▶ **INPUT FOR THIS TASK**:

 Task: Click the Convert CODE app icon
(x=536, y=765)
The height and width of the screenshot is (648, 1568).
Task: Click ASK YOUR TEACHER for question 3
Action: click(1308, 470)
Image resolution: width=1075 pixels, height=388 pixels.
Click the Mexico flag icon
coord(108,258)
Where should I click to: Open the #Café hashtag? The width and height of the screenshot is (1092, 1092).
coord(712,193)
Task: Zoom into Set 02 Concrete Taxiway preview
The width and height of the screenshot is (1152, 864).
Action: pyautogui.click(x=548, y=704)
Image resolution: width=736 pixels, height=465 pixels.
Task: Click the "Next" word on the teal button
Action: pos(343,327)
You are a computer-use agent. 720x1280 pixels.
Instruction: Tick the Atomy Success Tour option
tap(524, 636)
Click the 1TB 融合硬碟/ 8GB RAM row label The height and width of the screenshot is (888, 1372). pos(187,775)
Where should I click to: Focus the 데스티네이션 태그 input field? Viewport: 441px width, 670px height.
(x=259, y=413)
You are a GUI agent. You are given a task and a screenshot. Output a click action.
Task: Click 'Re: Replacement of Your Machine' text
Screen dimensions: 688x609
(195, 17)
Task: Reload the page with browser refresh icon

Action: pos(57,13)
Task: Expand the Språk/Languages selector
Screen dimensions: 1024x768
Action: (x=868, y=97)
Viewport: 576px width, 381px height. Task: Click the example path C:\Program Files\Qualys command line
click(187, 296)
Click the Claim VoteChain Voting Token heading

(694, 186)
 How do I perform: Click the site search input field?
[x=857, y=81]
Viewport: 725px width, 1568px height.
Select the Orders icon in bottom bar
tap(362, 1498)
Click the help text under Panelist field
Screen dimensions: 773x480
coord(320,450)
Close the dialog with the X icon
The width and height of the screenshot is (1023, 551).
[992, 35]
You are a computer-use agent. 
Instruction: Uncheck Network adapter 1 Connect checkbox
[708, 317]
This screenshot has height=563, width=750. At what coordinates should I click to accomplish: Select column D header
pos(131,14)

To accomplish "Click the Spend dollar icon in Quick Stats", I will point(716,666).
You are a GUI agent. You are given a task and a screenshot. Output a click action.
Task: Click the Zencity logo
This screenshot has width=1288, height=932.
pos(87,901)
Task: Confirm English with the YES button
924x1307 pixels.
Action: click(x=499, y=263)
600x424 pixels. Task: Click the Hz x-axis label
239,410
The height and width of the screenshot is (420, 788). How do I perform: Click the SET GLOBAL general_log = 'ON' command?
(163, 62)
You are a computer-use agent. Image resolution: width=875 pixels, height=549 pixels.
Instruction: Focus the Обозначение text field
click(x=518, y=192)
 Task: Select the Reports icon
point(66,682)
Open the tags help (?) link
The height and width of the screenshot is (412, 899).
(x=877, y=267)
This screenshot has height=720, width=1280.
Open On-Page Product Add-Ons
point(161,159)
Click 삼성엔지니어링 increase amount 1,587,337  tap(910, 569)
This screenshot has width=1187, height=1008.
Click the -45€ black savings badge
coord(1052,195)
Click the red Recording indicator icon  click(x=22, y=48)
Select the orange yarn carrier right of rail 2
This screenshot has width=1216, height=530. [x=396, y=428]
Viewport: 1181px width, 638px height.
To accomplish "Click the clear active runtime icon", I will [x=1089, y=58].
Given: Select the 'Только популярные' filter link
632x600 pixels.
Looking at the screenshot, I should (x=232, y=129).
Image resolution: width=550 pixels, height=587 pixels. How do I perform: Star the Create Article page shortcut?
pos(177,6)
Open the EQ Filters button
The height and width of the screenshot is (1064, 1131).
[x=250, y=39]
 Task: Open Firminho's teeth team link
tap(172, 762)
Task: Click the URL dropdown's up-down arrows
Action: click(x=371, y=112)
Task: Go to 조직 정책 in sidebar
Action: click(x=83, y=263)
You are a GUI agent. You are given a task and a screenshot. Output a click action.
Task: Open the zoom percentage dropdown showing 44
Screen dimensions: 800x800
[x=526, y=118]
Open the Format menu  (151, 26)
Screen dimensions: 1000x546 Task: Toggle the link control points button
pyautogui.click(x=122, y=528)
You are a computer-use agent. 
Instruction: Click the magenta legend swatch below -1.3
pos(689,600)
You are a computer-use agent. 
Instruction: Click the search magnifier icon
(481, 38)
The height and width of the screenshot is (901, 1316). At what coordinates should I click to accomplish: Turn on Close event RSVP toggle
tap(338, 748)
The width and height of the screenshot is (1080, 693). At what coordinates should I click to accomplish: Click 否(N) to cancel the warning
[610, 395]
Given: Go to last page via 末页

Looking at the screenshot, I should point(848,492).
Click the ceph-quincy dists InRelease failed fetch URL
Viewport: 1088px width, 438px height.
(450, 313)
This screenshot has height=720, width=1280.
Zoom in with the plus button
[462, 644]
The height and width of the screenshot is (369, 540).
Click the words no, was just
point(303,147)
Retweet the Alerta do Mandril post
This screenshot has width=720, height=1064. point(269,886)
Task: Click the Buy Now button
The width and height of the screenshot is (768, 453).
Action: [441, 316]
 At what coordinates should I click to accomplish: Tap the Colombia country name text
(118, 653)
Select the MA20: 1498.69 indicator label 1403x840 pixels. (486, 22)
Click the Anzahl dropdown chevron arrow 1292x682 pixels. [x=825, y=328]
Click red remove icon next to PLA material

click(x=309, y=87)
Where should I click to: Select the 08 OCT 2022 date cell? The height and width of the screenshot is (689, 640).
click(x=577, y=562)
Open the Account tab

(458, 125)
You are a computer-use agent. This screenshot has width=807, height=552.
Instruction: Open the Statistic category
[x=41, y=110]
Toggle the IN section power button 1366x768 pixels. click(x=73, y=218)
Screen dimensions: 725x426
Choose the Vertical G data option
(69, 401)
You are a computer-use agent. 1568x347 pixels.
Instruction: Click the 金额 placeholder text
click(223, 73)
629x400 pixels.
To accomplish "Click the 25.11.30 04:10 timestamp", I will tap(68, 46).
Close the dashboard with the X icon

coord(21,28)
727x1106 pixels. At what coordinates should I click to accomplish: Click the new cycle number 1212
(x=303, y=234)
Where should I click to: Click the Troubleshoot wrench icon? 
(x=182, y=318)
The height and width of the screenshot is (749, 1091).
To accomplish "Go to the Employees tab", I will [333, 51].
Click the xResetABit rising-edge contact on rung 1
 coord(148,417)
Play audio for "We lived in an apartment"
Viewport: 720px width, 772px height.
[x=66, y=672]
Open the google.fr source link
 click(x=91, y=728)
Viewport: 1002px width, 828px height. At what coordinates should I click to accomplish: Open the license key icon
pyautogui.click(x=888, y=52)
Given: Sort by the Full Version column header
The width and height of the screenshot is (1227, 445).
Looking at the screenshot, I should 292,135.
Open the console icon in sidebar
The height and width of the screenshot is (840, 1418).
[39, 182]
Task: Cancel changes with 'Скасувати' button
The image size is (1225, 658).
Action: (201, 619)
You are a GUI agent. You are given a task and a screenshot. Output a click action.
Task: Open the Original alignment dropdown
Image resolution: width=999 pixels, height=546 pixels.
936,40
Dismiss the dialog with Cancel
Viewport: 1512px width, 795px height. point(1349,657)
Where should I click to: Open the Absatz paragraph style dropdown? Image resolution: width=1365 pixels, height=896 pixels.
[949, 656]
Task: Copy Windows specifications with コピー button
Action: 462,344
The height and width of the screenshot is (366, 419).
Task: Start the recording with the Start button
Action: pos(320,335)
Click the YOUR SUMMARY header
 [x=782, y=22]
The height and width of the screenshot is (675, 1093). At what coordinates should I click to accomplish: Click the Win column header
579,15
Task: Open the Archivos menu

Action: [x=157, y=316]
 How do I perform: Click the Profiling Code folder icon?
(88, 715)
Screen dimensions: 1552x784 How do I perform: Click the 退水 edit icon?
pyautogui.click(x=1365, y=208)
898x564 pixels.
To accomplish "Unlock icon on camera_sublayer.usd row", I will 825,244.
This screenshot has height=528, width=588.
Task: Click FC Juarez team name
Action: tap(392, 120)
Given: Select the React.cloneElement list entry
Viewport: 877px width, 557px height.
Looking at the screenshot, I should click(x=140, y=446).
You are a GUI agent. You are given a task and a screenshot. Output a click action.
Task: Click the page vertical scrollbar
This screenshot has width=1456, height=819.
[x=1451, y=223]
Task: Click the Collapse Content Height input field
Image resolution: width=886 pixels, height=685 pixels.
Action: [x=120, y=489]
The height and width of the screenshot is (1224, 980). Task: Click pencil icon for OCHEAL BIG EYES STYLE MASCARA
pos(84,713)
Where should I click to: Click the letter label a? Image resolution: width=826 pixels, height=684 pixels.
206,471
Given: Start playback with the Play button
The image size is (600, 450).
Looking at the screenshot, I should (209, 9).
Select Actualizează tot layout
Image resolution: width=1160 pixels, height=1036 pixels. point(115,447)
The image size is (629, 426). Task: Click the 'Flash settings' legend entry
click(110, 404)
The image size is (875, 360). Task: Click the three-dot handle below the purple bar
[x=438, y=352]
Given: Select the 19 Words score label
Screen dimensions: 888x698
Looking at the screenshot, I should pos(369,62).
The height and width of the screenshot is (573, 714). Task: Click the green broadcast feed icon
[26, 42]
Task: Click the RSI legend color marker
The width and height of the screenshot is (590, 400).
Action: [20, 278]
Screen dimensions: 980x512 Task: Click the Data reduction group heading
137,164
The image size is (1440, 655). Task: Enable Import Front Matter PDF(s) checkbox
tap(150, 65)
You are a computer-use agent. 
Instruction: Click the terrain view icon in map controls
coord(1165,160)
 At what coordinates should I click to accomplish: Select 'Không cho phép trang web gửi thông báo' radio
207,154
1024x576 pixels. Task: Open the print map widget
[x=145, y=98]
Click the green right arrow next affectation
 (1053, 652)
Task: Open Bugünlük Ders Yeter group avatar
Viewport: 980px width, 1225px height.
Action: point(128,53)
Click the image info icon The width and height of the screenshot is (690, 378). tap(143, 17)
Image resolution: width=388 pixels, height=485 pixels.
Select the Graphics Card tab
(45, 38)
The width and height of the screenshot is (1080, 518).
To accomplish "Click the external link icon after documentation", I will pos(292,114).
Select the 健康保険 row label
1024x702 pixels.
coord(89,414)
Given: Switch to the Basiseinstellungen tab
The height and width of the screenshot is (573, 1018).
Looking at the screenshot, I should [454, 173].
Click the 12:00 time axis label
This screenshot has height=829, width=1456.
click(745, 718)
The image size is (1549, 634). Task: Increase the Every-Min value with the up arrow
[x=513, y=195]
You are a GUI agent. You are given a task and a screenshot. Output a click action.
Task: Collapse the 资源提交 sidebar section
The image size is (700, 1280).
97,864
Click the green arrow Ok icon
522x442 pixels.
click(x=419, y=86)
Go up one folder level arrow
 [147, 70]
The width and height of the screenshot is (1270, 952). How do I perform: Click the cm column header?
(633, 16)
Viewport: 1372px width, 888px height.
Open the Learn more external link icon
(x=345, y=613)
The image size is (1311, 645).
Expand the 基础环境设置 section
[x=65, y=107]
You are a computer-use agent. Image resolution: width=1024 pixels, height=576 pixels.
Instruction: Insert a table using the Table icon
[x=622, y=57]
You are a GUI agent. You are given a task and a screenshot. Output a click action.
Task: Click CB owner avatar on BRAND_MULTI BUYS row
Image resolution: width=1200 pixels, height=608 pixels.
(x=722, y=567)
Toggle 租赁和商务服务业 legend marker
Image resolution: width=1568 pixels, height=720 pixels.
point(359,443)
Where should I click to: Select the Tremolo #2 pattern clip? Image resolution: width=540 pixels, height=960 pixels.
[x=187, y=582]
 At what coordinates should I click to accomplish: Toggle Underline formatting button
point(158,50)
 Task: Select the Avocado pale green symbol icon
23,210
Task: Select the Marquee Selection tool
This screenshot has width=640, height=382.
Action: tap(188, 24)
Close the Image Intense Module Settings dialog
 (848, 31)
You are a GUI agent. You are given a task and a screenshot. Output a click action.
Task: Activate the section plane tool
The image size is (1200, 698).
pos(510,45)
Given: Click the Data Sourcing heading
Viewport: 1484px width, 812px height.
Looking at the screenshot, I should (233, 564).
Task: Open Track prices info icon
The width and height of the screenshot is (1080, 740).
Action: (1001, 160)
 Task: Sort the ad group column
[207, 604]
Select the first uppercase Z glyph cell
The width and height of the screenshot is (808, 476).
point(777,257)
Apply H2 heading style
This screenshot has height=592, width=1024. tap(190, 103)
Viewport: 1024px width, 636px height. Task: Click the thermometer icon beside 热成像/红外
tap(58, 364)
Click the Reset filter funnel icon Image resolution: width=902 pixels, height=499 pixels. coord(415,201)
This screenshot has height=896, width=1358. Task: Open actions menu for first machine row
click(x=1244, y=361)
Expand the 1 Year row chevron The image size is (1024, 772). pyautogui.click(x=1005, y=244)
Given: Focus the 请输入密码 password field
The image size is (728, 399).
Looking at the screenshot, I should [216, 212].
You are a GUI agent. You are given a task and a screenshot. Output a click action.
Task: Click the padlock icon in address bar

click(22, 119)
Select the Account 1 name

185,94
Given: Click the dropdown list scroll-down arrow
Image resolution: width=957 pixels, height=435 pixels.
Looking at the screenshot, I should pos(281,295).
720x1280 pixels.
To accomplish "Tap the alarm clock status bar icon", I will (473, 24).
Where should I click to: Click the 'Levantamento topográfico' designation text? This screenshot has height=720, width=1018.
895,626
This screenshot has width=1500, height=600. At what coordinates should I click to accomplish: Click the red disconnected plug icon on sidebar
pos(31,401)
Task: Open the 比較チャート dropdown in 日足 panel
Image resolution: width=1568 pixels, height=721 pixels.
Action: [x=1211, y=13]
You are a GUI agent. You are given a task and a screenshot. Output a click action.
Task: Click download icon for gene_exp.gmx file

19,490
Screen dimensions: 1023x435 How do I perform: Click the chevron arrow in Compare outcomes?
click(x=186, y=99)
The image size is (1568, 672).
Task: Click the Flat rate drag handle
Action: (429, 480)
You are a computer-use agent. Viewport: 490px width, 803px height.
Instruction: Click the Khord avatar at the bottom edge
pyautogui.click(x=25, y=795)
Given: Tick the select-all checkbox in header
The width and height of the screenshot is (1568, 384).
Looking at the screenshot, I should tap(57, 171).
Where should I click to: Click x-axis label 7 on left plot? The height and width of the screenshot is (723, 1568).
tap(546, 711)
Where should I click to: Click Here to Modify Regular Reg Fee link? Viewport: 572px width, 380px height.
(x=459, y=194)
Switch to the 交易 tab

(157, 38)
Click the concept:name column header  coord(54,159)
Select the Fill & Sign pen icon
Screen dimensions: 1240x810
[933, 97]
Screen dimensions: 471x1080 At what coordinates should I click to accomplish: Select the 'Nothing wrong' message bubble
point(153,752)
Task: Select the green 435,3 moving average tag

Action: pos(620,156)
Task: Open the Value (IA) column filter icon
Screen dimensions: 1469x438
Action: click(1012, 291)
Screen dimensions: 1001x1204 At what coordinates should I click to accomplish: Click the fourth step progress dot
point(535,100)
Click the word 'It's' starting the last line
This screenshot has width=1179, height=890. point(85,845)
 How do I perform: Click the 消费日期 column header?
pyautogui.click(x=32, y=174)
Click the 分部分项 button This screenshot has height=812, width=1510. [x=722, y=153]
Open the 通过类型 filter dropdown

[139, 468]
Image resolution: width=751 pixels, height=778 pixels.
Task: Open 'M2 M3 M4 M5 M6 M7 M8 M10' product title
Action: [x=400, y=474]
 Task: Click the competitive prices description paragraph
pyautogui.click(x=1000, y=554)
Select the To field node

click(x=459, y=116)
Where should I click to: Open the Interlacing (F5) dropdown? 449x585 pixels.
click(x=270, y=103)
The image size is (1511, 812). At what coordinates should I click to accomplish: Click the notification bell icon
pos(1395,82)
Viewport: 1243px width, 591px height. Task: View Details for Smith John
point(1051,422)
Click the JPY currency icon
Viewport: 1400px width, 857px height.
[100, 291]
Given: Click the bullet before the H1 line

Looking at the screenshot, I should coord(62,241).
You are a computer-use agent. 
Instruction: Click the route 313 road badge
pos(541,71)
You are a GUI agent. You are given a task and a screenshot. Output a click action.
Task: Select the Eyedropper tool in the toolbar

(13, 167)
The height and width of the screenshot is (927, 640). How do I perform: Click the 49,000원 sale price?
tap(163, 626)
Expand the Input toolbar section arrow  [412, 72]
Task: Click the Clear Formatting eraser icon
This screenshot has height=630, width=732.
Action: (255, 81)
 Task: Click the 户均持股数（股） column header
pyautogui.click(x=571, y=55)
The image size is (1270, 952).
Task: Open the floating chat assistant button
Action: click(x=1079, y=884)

▶ **WORK REQUIRED**: Find the line with "The image size is (1311, 645)." in the entries above. Retype it and each line after it, exactly, through the line with "Task: Click CB", and stop there.

▶ **EXPECTED OUTPUT**:
The image size is (1311, 645).
Expand the 基础环境设置 section
[x=65, y=107]
You are a computer-use agent. Image resolution: width=1024 pixels, height=576 pixels.
Instruction: Insert a table using the Table icon
[x=622, y=57]
You are a GUI agent. You are given a task and a screenshot. Output a click action.
Task: Click CB owner avatar on BRAND_MULTI BUYS row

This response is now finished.